Coming into our own time and our own circle, I was reminded by these verses from James 4 of an article by Professor John Frame, now of Reformed Theological Seminary in Orlando, entitled “Machen’s Warrior Children,” an account of one controversy after another that has inflamed tempers and separated brothers in the conservative Presbyterian world in the years since the death of the last great unifying figure, J. Gresham Machen, on the first of January, 1937. Machen, you may remember was the leader of the conservatives in the Presbyterian Church in the 1920s and 30s. In that article Frame identifies 21 separate quarrels that occupied pastors and elders over the past generation and a half, and not just occupied them, but separated them, made them angry toward one another, suspicious, unforgiving. Remember these are all men who ascribe to the Westminster Confession of Faith, hold to the inerrancy of Scripture, and are Presbyterians in their church affiliations. They argued over eschatology – over the millennium in particular – very heatedly, though nowadays hardly anyone thinks it wise to argue over that subject. Most people of the wiser sort admit that men in those earlier days grossly exaggerated the significance of choosing one view or the other and tended to infer implications of the other millennial positions that the advocates of those positions themselves repudiated.
They argued fiercely over what was called “Christian liberty,” which referred in fact not to such liberty as is discussed in the Bible, but the liberty to smoke cigars and drink alcoholic beverages. It divided men and churches from one another in the 1930s, 40s, and 50s, but, as anyone knows who spends any time among the members of this church, such a controversy no longer exists.
They argued over, if you can believe this, the meaning of the incomprehensibility of God, an esoteric dispute between the philosophers Gordon Clark and Cornelius van Til and their respective camps that still today is very difficult to explain to any reasonably intelligent person. That too led to division and alienation between brothers.

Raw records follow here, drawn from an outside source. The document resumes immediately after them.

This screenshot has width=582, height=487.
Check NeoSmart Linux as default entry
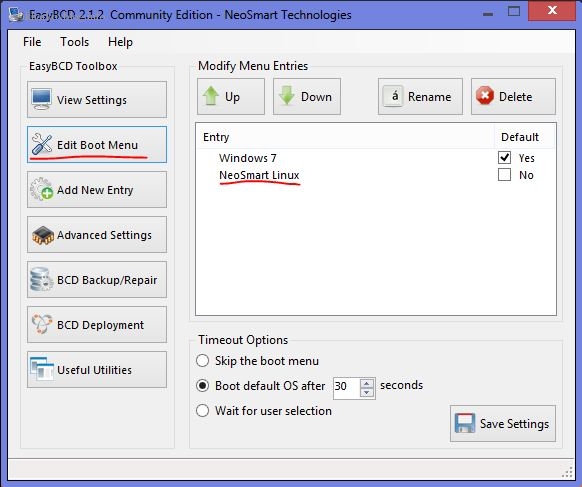tap(504, 175)
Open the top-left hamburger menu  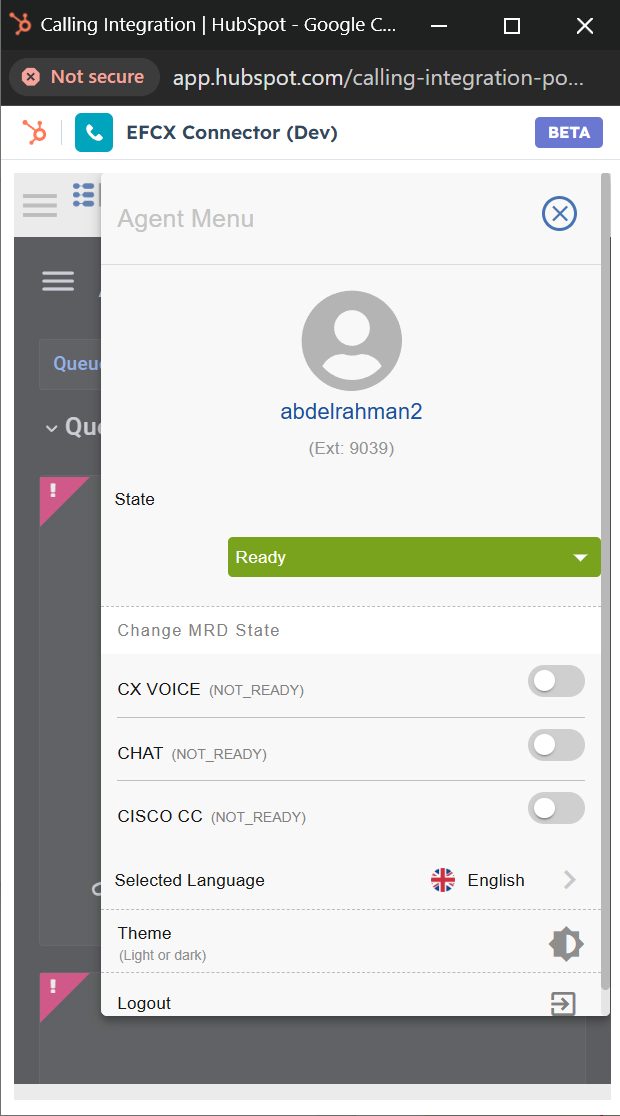(40, 204)
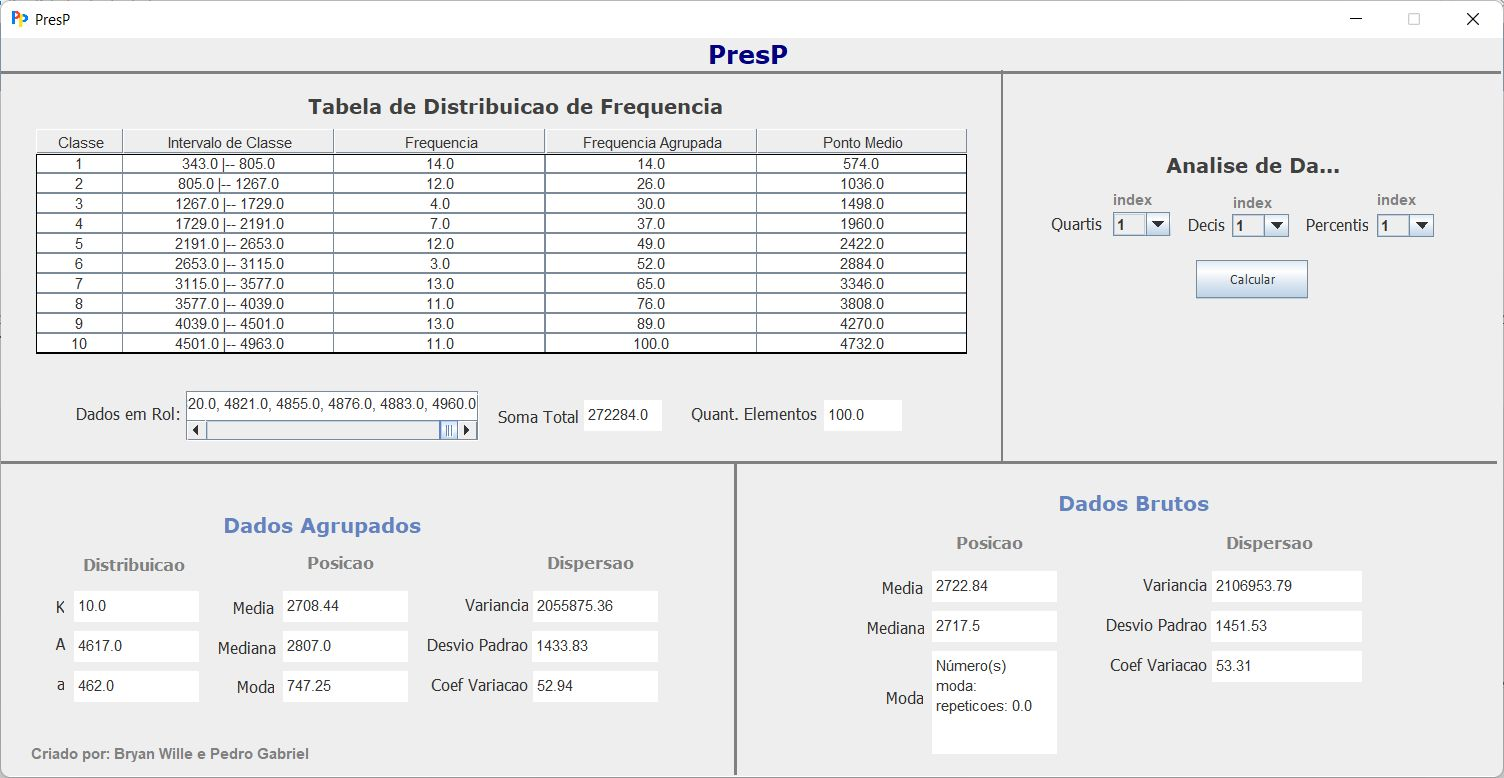The height and width of the screenshot is (778, 1504).
Task: Click the left arrow of the Dados em Rol scrollbar
Action: pos(196,429)
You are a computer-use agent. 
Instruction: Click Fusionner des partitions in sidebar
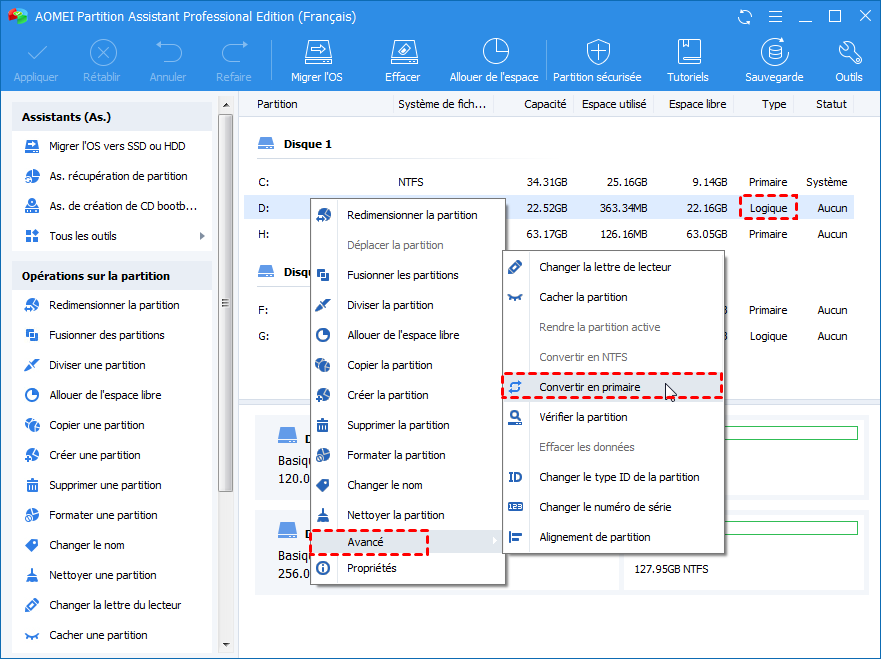click(x=106, y=335)
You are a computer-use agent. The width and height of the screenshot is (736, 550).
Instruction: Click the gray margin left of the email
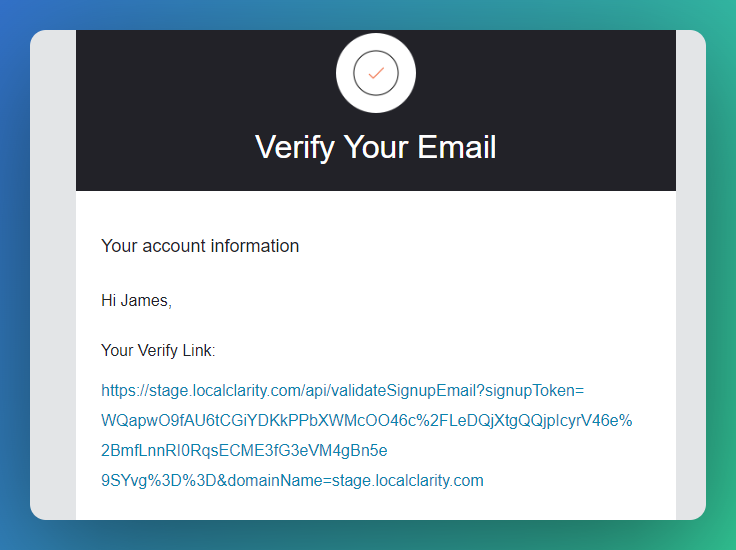53,275
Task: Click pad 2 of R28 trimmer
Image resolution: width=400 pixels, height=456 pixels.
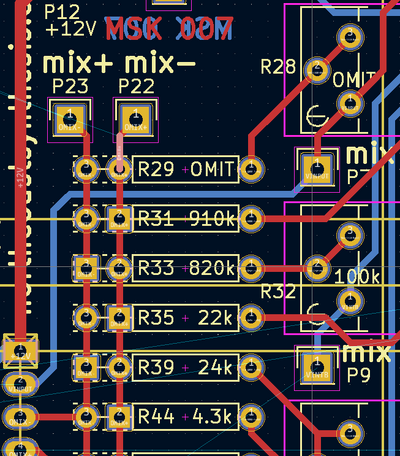Action: click(317, 70)
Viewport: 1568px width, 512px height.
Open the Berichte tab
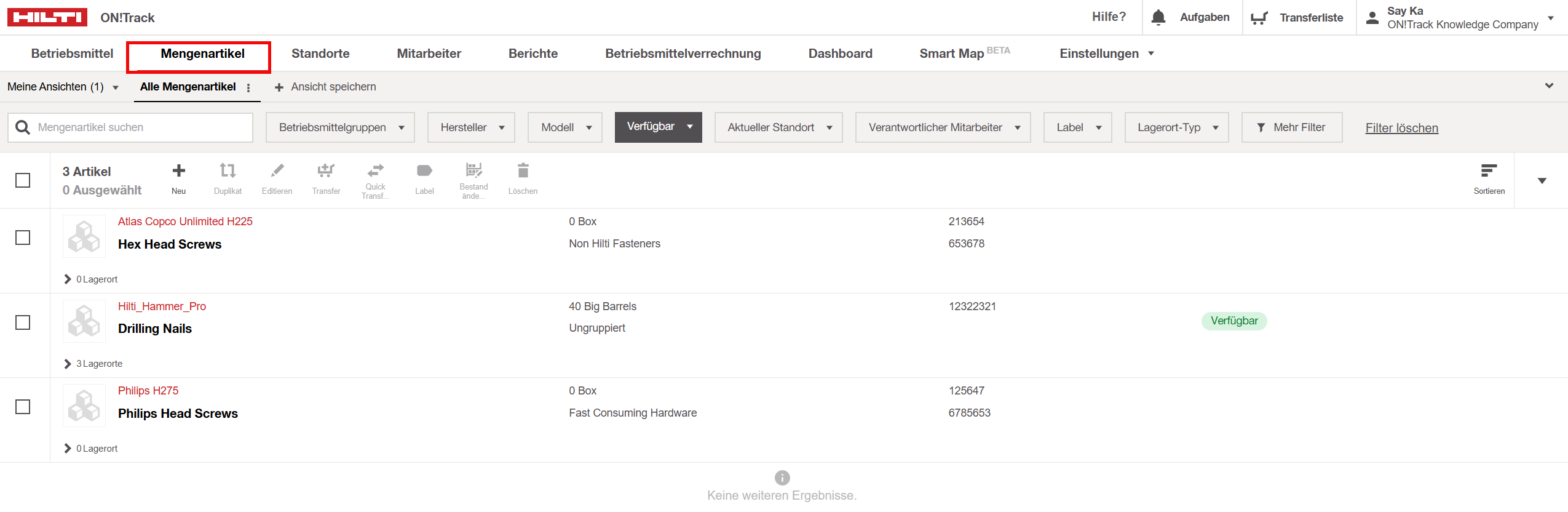click(533, 54)
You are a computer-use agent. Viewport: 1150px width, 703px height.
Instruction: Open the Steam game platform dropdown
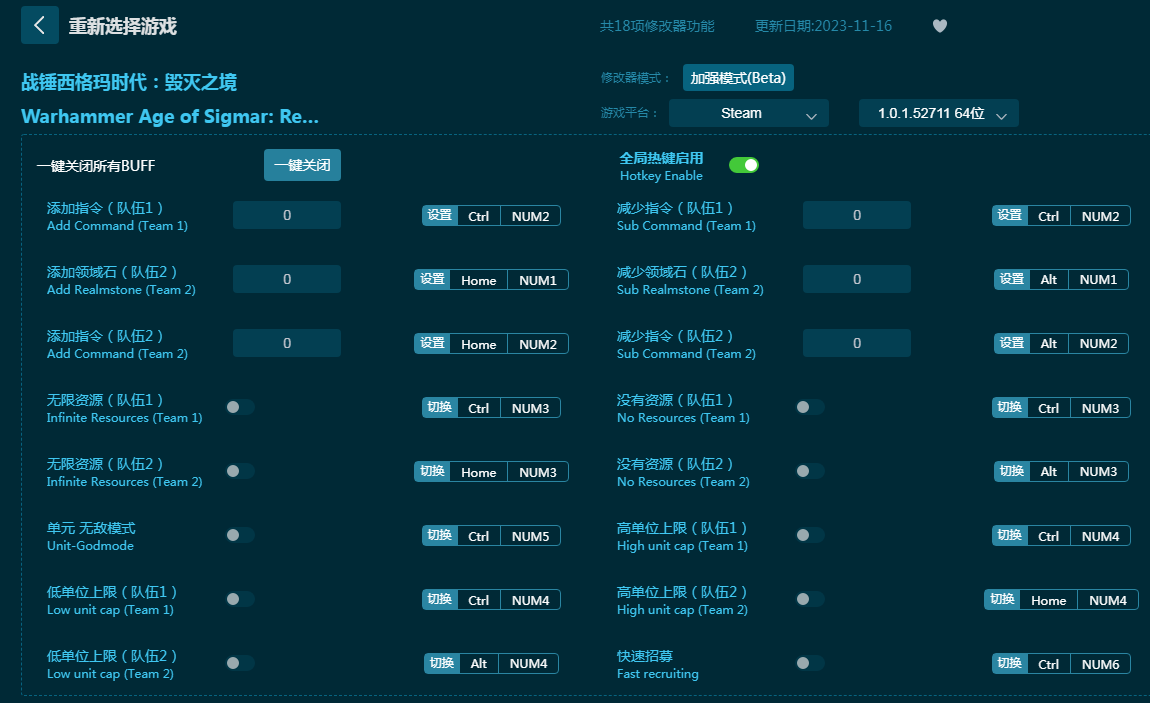point(748,114)
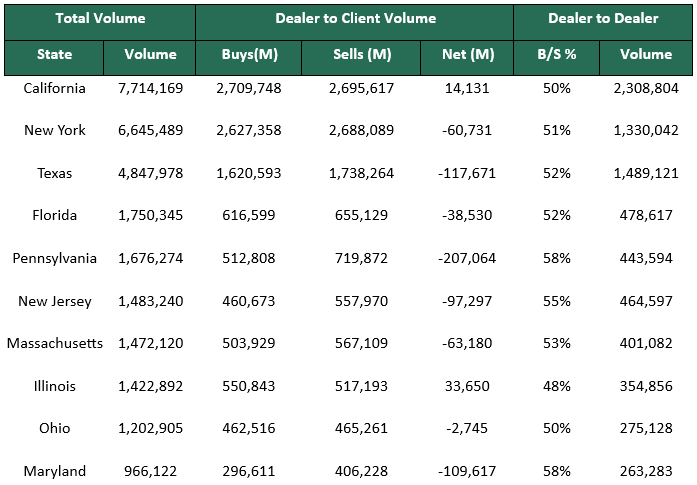Select New Jersey's B/S percentage 55%
The width and height of the screenshot is (697, 485).
point(557,301)
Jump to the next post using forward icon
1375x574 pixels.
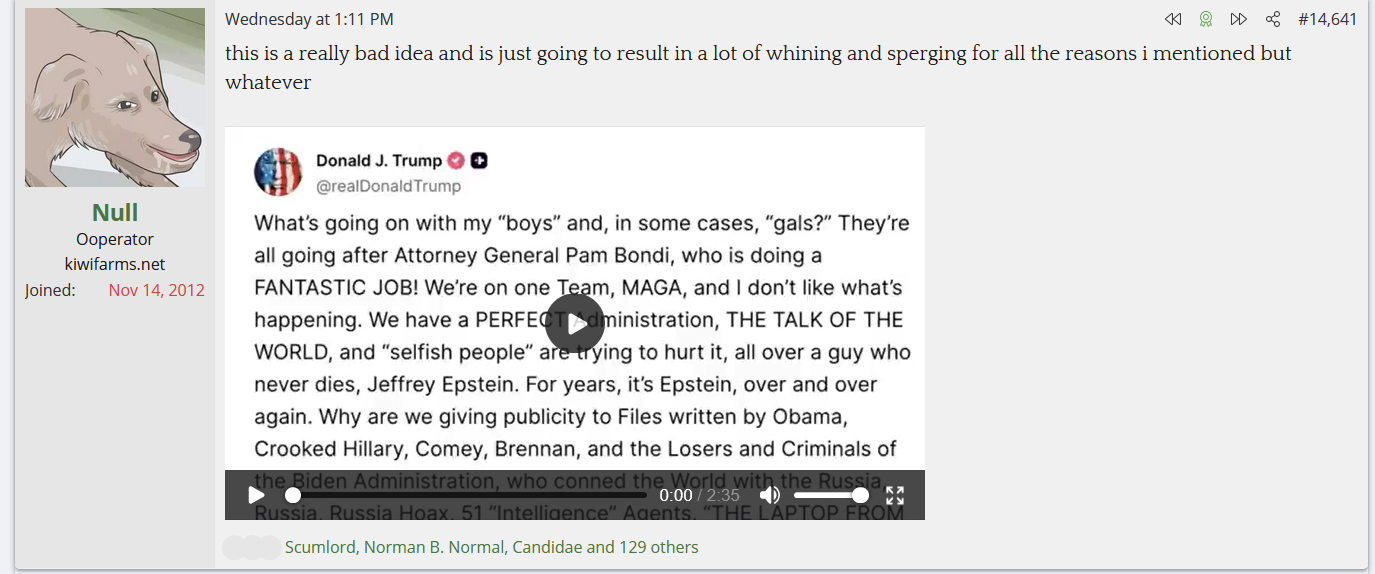click(1238, 19)
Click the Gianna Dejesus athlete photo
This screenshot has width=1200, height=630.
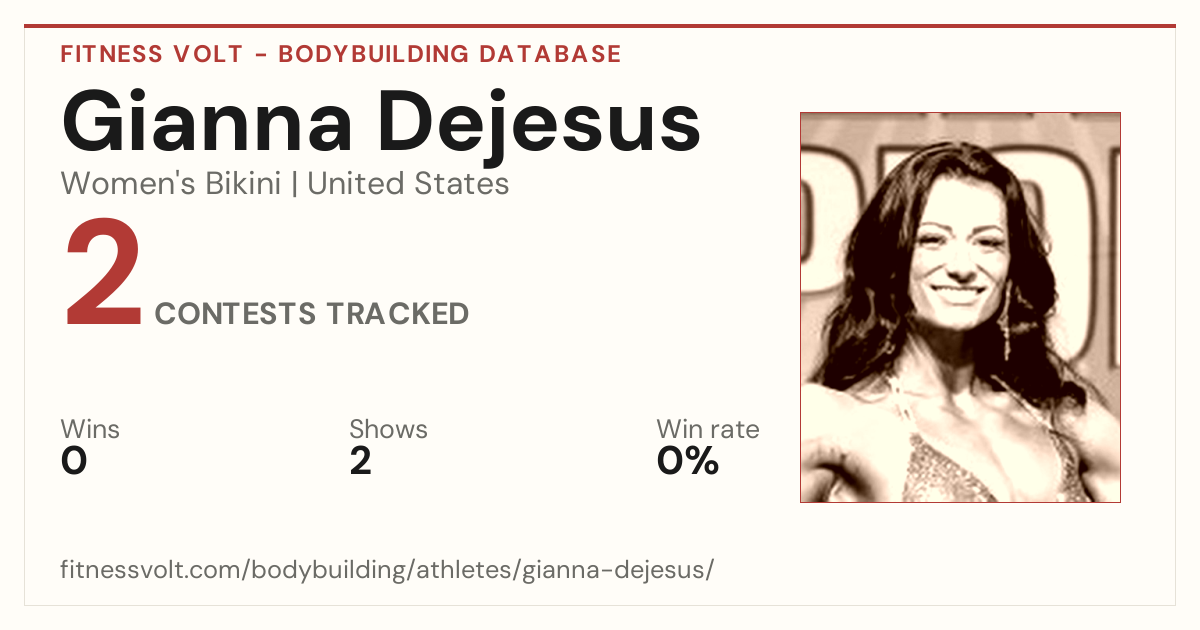click(960, 307)
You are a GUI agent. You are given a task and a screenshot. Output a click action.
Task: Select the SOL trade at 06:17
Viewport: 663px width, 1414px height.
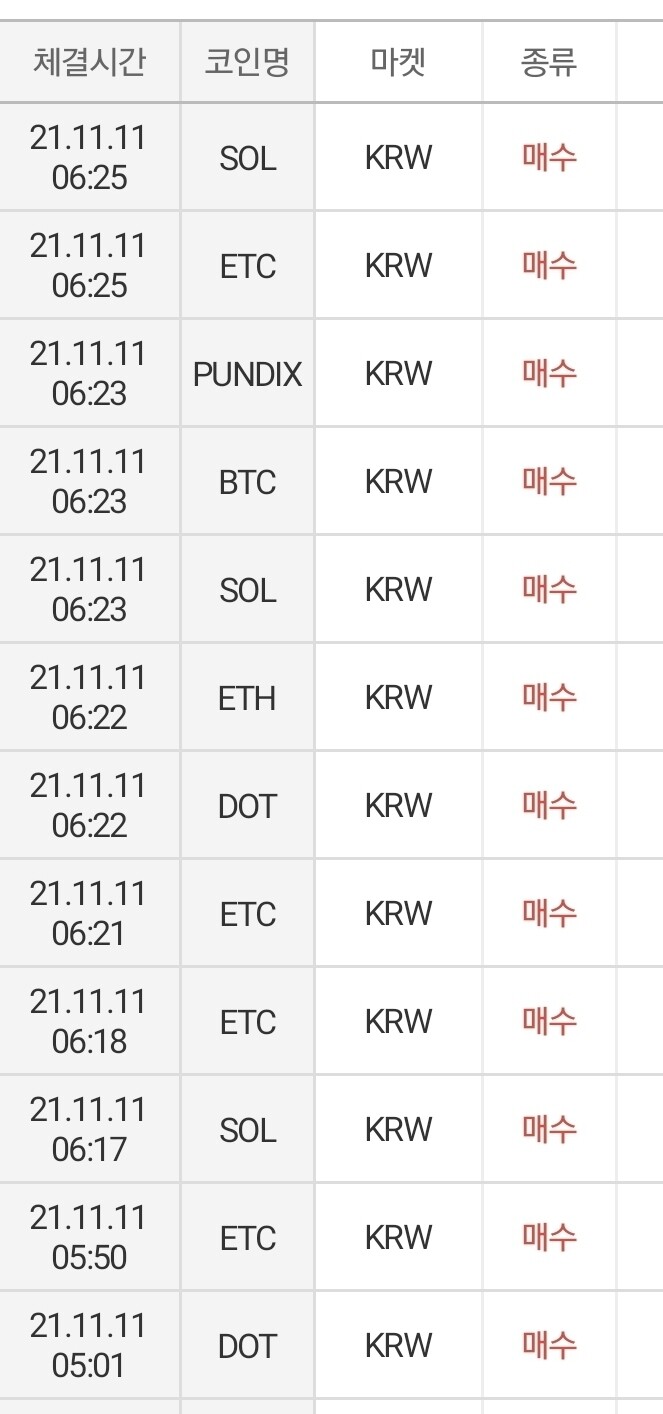click(x=246, y=1129)
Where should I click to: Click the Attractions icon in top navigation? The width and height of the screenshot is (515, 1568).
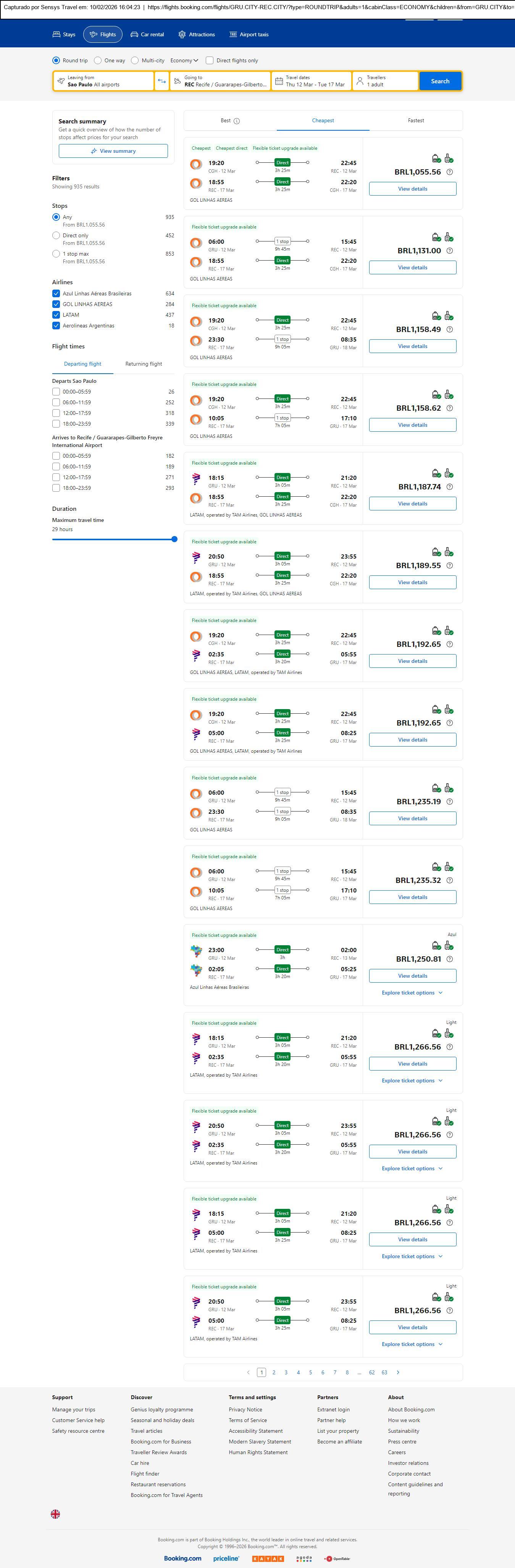182,35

They argued about and still today some argue about apologetics, about the proper way to defend the faith. Like many disputes over evangelism and apologetics, those doing most of the arguing were people who didn’t actually do much in the way of apologetics, but liked to argue about the way others were doing it. In a way typical of Christian arguments the tone has been shrill while the actual increase in understanding has usually been nil. And on and on it goes.
We’ve argued about the charismatic gifts, about the authority of the OT law, about how to do counseling, about the relationship between the covenant of grace and the law of God, about the length of the days of creation, about the role of women in the church, about the relationship between the covenant and justification, and so on. We’re only half way through Frame’s list of 21. In almost all of these quarrels there was more heat than light, there was a good bit of unfair criticism of others, a readiness to believe the worst rather than a determination to believe the best, far too much anger and too little humility and peaceableness, and no genuinely satisfactory resolution at the end of the day. The proof that these arguments were, by and large, the sort the Bible condemns is that we always moved on to something else and the original dispute was largely forgotten. We wanted to argue and when we tired of one subject we moved on to another.
Of course within a single congregation the same sort of quarrels can occur, over the color of the carpet, the assignment of responsibilities in the church, the election of officers, the gifts of the pastor or lack of same, the allotment of money, and on and on. And we still haven’t mentioned the personal rifts that separate individual believers from one another, such as the tiff, whatever it was about, between Euodia and Syntyche, two women in the church in Philippi. We have had that kind of argument here as well.
So the one thing we are not free to do is to imagine that this is someone else’s problem and not ours, that to whomever James was speaking, he was certainly not speaking to us. James is wisdom literature and so is for everyone all the time. As you remember, Proverbs also has a lot to say about quarreling and controversy and, as always, addresses us in our ordinary lives.
“A dishonest man spreads strife and a whisperer separates close friends.” [16:28]
“The beginning of strife is like letting out water, so quit before the quarrel breaks out.” [17:14] I like the NIV better, “The starting of a quarrel is like breaching a dam, so drop the matter before a dispute breaks out.”
“Whoever loves transgression loves strife…” [17:19]
“A brother offended is more unyielding than a strong city, and quarreling is like the bars of a castle.” [18:19] If you want to get two people to refuse any longer to speak to one another, just get them quarreling about something.
“It is an honor for a man to keep aloof from strife, but every fool will be quarreling.” [20:3]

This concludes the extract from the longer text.